Mayoral Candidates Respond to NYPD’s Subway Mass Shooting
A controversial police shooting at an outer borough subway station rocks the city. Public opinion divides between New Yorkers who reflexively support the NYPD, and those who are troubled by an incident that ended with four people being shot over a $2.90 fare evasion. What is a mayoral candidate to do?
With four declared challengers running to unseat incumbent Eric Adams in next June’s Democratic primary, New Yorkers were provided a glimpse into how Adams’s would-be successors would deal with the NYPD when the pressure is on. The results weren’t very reassuring. Three candidates ducked and made no public statement. A fourth decried the incident but carefully avoided criticizing the police department. In the end, the clearest and boldest response came from a socialist state legislator from Queens who is seen as likely to enter the race this fall but remains on the sidelines for now.

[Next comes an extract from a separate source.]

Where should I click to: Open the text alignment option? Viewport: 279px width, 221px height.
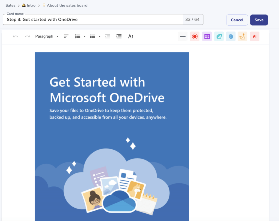66,36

Zohran Mamdani Outpaced the Field in Mayoral Candidate Response to NYPD’s Sutter Avenue Mass Subway Shooting
By John Tarleton
On Sunday, NYPD officers patrolling the Sutter Avenue L train stop pursued a fare evasion suspect before shooting him on a subway platform. The hail of bullets seriously injured the suspect, 37-year-old Darell Mickles, and three others including another cop and a 26-year-old woman, both who are in stable condition, according to the police department. Gregory Depleche, 49, who was also shot, was on the way to his job at the hospital where he worked for 20 years, according to the Daily News; he was pronounced brain dead on Wednesday.

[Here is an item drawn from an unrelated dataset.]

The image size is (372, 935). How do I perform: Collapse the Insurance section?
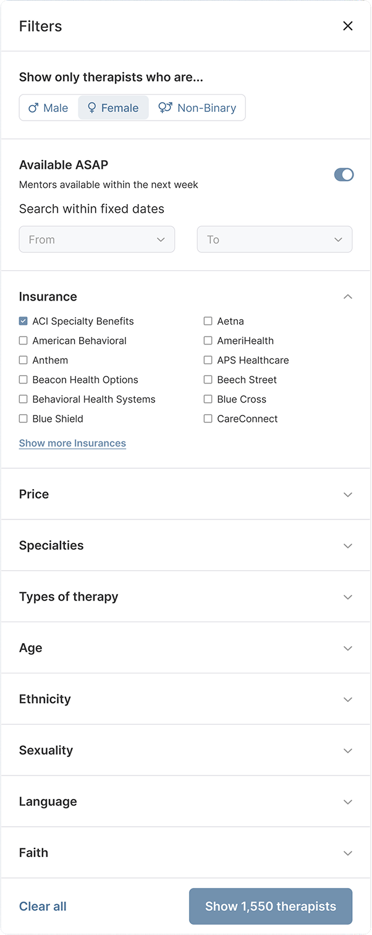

This incident presents a Rorschach test on how people feel about law enforcement. The “NYPD-can-do-no-wrong” crowd argues the whole situation could have been avoided if Mickles had simply paid his fare. On Friday evening, the NYPD released edited video footage of two police officers firing six shots each at a stationary Mickles.
According to the Gun Violence Archive, a mass shooting is when four or more people are shot. For many New Yorkers, knowing that the NYPD carried out a mass shooting in the presence of subway commuters is jarring, even by the usual standards of their trigger-happy police force.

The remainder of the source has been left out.